马掌柜耐心解释:“考科举的都是奔着做官去的,年轻人心气比较高,考上了秀才自然要继续科举,指望乡试考上举人好入朝当官。而这些年纪大的就不一样了,他们就算过了乡试,中了举人,考虑到他们的年纪,难堪大用。朝廷根本不会给安排官职,自然也就心死了!”
说着,马掌柜将其中的一份资料抽了出来。
双手递给了朱常洛。
“骆先生,您看这个曾唯儒,此人可不只是个秀才!他过了乡试,是举人老爷啊!不过,因为他年岁实在太大,朝廷也不给他安排官职,他只能还了乡。”
举人啊!
这可是天下科举之人的最高目标啊!
朱常洛看了看资料:
“这个老夫子,都有七十了吧?还能管得动事?”
马掌柜干笑一声:“哈哈,这个曾夫子年纪是大了点,但身子骨硬朗得很!”
“他之前在本地世家张家家学里给张家子弟讲学,但凡学生中有谁不好好读书,或有出格言论,他拿着戒尺追着打几条街都不带喘粗气的!”
朱常洛有点震惊:“这人有功夫?”
“哪有什么功夫啊!这种老学究就是迂腐,一点都不知道变通!见到别人有什么越矩之事,就跟打了鸡血似的发疯!”
说起这个曾唯儒,马掌柜就一阵阵头疼!
“张家在咱漳州可是一等一的世家,他们家前两辈里还出过一个五品京官呢!这几十年来虽然家学不盛,但族内也有不少子弟考中过秀才!去这样的世家家学里当先生,也不算委屈这曾夫子,可他竟然因为张家四房的公子背错了一句孔圣人的话,就打掉了人家的门牙!”

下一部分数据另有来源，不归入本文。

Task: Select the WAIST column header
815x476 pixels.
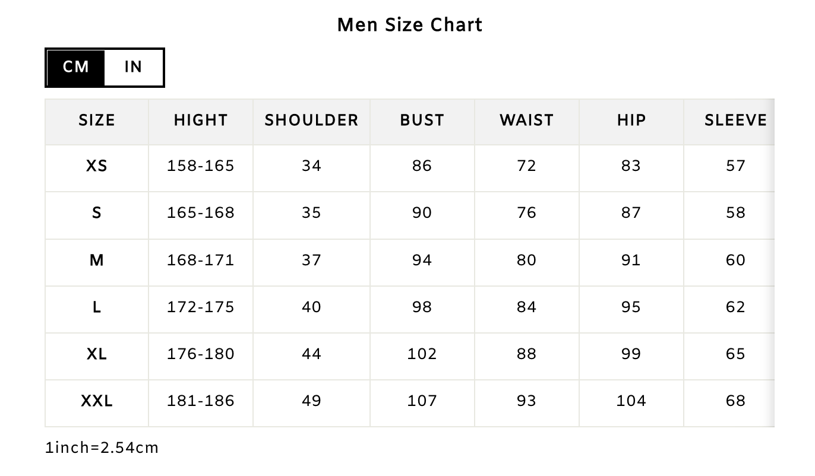Action: pyautogui.click(x=526, y=120)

“这事情闹大了后,不光张家辞退了他,其他有设私塾的人家也没人敢请他!”
“这人不成,千万不能要这人!”
王慕文听得胆战心惊,开玩笑,学生背错了一句话就得挨揍。
那他以后还有好日子过吗?
这还不是小打天天有,大揍一三五嘛!
他大老远跑漳州来,又不是冲着被揍来的!
“哈哈,小公子不用担心,几位可以看看其他人。”
马掌柜也没真打算推荐此人,他把曾夫子的资料加进来,只是为了显示他们牙行资源多。
看似他们牙行牛皮,连举人都能找来作为候选,实则纯粹为了充数!
“两位老爷,你们可以看看这位陈秀才,他出生于书香门第,今年年底才刚刚五十。为人谦谦有礼.......”
“不,不用看其他人了!”
“曾唯儒,就是他了!”
“啥?!”
“啥?!”
马掌柜、王富贵两人集体懵逼,双双疑惑的看向了朱常洛。
“为什么要用这个老家伙!马掌柜都说了,这个老家伙会揍人啊!”王慕文更是激动得快哭出来了。

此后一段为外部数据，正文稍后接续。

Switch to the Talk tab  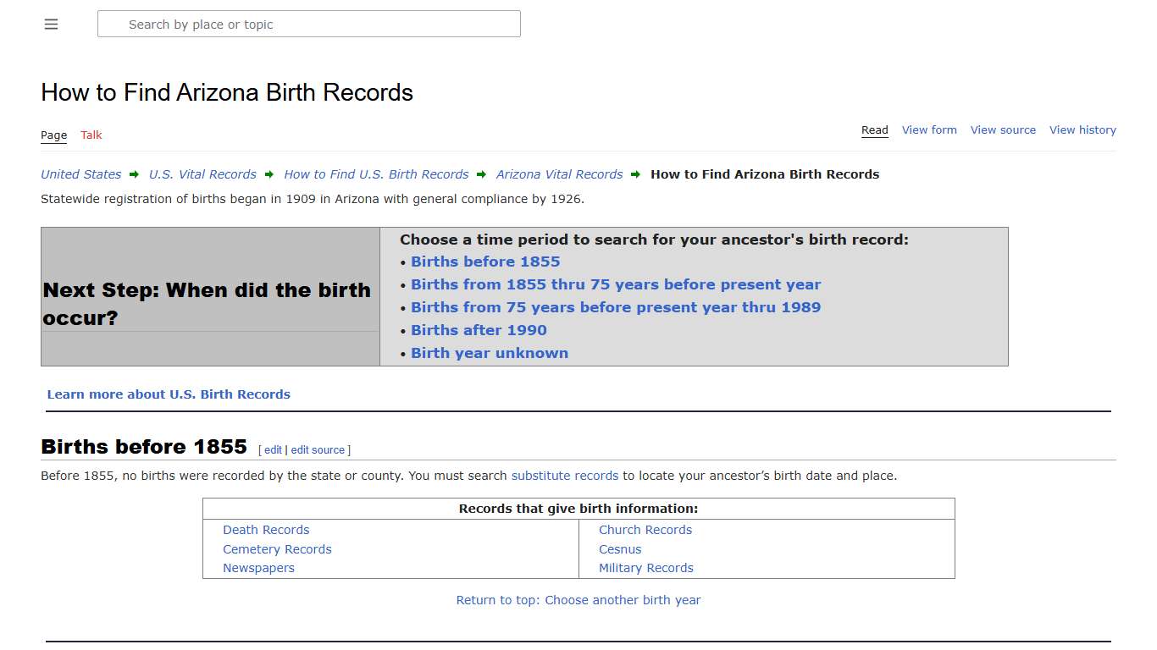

“不,必须是他!这个曾夫子简直就是为我们量身定做之人!”
“啊?”
“啊?”
朱常洛抚掌笑道:“老王,有朝一日咱们还是要回京城的对吧?”
王富贵点头,这不是废话嘛!
他给太子办事,只要事情办好了,太子上位了,他肯定是要离开这个地方的!
“所谓近墨者黑,近朱者赤。漳州可不比京城,文人士子少,在这样的环境中,这个曾唯儒却能坚持维护经义,不被世俗所染,绝对是个不可多得的大儒!”

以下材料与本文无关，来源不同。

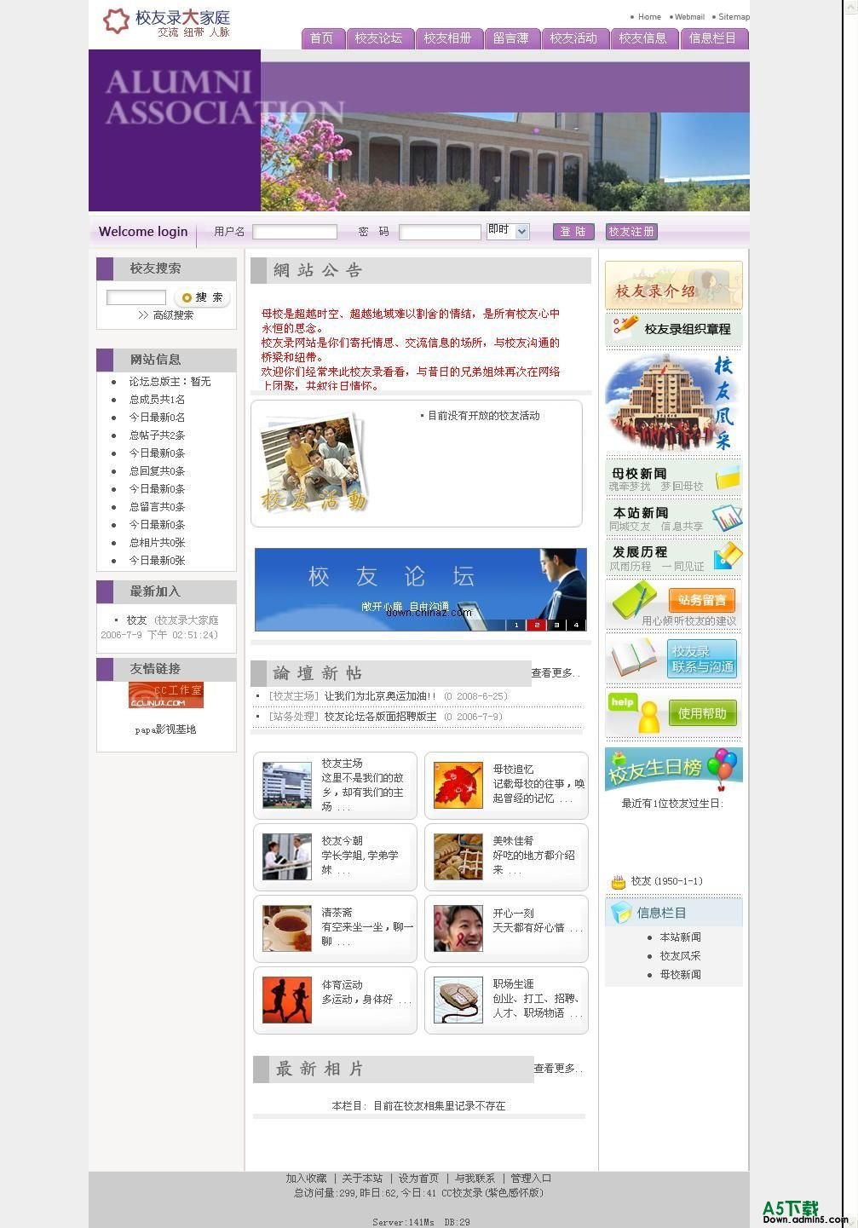Click inside the 用户名 username field

tap(295, 231)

“你们说他又酸又迂腐,连自己的衣食父母都打。但这正是清流所为啊!将来夫子来我们田庄管事,可不光指教阿文一个,田庄上下都要听夫子的讲学!”
“要把咱们田庄,变成远近闻名的清流之所!”
来了!
来了!
他终于来了!
王富贵立刻就get到了朱常洛的意思!
骆先生不愧是太子派来的高人!
他之前就觉得奇怪,堂堂一个太子,搞个田庄图啥呢?
除非是像阿文猜测的那样,只是给自己留下一条退路。
但,
若是一座天下闻名的清流田庄,这又完全不同了!
说明太子知人善任,就连粗鄙的农人,也能被教化成知书达理的清流!
这是何等荣耀啊!
如此一来,
管他浙党、东林党,只要是文官,对太子都只有服气了!
“骆先生,您说的对,曾唯儒,就是他了!”
王富贵握紧拳头,外甥太子爷,你的计划,老舅一定要替你实现!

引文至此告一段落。